We’re now in July, 5 months before our planned departure of December 2017 and I’m starting to freak out. Just typing that sentence puts butterflies in my stomach. The last 12 months has been nothing short of an emotional roller coaster with us finding out Hubby's mum was sick, then losing her a few months later to cancer. I’ve never had any experience dealing with someone so sick, let alone a parent, so this is something that I felt pulled the rug from under our feet a bit. So much so we were suddenly uncertain if we could still go ahead as planned. As it turns out, going away has now become a need rather than a want.

By the time we returned to our routines after Hubby’s mum’s passing, it was already May. And to help Hubby heal from the loss, I felt like we needed to focus on what was ahead of us. It was time to get things into gear for our year away. So while we’ve technically been planning this for 3 years, I feel like we’re behind the 8-ball a bit when it comes to logistically pulling it off.

And as with all great plans, there are always a few good curve balls that test your resilience. And as if we needed another one thrown our way, we got one anyway - when just over a week ago we found out that Hubby had lost his Spanish citizenship in 2006. Yup! In 2006! Heaven knows what we were even doing or thinking in 2006! So 6 months out from a trip we have been planning for the past 3 years and we find out that the very foundation that would enable our entire trip does not exist.

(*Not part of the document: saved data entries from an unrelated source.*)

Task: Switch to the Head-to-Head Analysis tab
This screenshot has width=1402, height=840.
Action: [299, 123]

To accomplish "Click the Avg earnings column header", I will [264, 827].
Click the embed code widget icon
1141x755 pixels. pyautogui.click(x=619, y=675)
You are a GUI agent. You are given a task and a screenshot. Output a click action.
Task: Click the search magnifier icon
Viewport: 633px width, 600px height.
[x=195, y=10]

How could we not have known this before, I hear you ask. Don’t worry. I asked myself the same thing. You see, Hubby renewed his Spanish passport in 2010. Then in 2011, our marriage was registered with the Spanish Consulate in Sydney and a Libro de Familia was issued – an official document that registers the marriage and births of children to a Spanish citizen. In 2012, all 3 kids were issued their Spanish passports. To us, everything looked normal. We knew the kids’ passports needed to be renewed so I started the process a few weeks ago with the Spanish Consulate in Sydney. Plenty of time I thought. It was only June, we are planning to leave in December.

I’ll never forget the moment I read the email from the Consulate advising us that Hubby was no longer a Spanish citizen – and neither was Mig. I was in Melbourne for work and was shaking. I couldn’t concentrate for the rest of the day. How could this happen?? They both had Spanish passports. J’s was still valid. M’s had expired so they wouldn’t renew it. Luckily Cat and Bee have managed to retain their citizenship so renewal will be allowed.

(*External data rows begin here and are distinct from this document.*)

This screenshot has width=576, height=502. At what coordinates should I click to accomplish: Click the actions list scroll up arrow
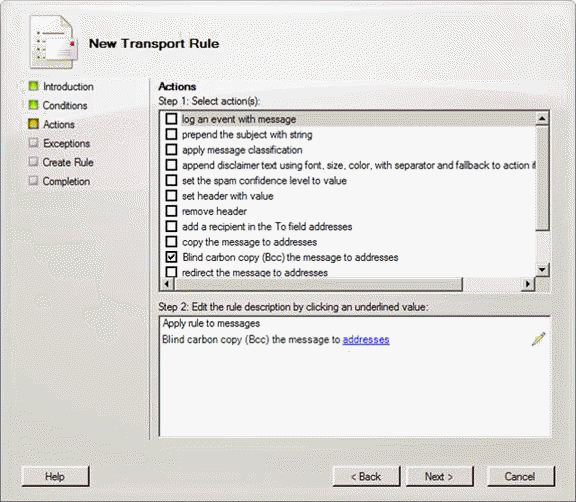542,119

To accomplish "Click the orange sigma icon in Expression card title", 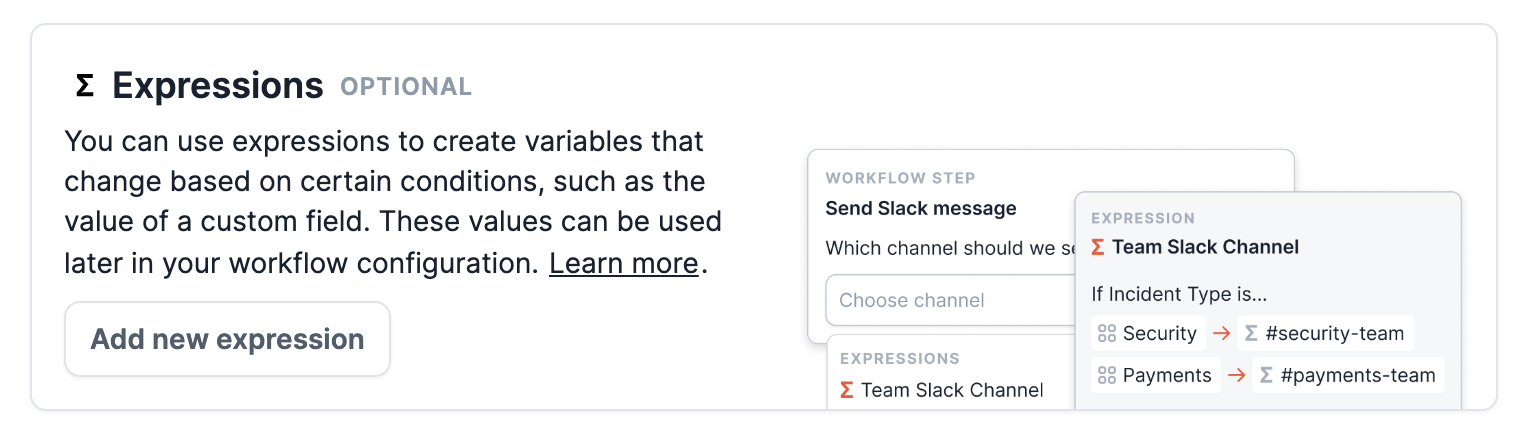I will point(1098,246).
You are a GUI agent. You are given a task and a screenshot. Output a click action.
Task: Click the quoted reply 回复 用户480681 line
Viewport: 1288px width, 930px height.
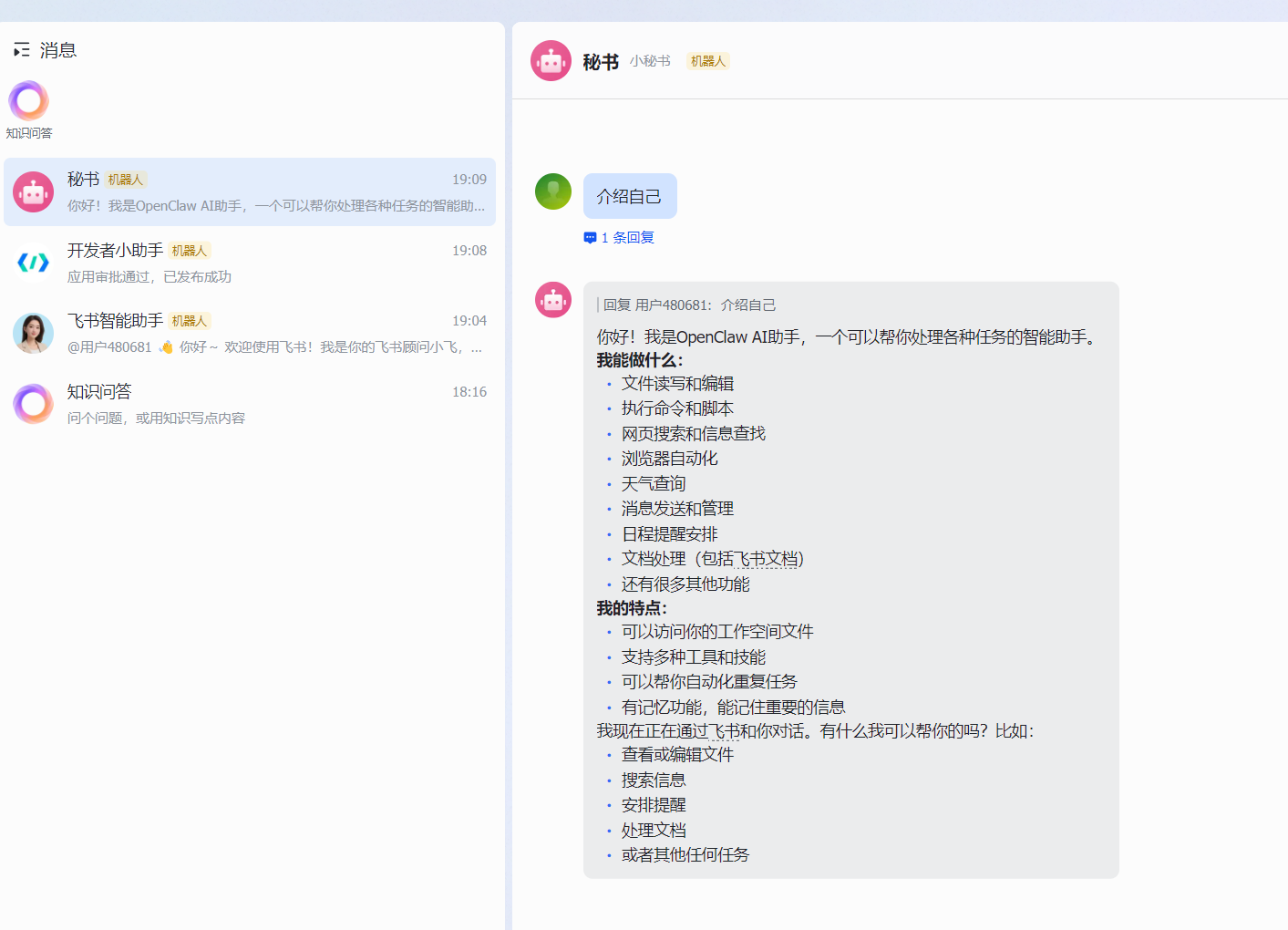tap(689, 305)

This is still an open dilemma with no clear solution. In what is almost a comical twist of events (if I don’t laugh I could cry), the Spanish Consulate in Sydney went on an indefinite strike 2 days after delivering us the blow leaving us in limbo. They are still closed and the Spanish Embassy in Canberra has advised they’re unable to assist with citizenship enquiries as Sydney is outside their jurisdiction. Watch this space!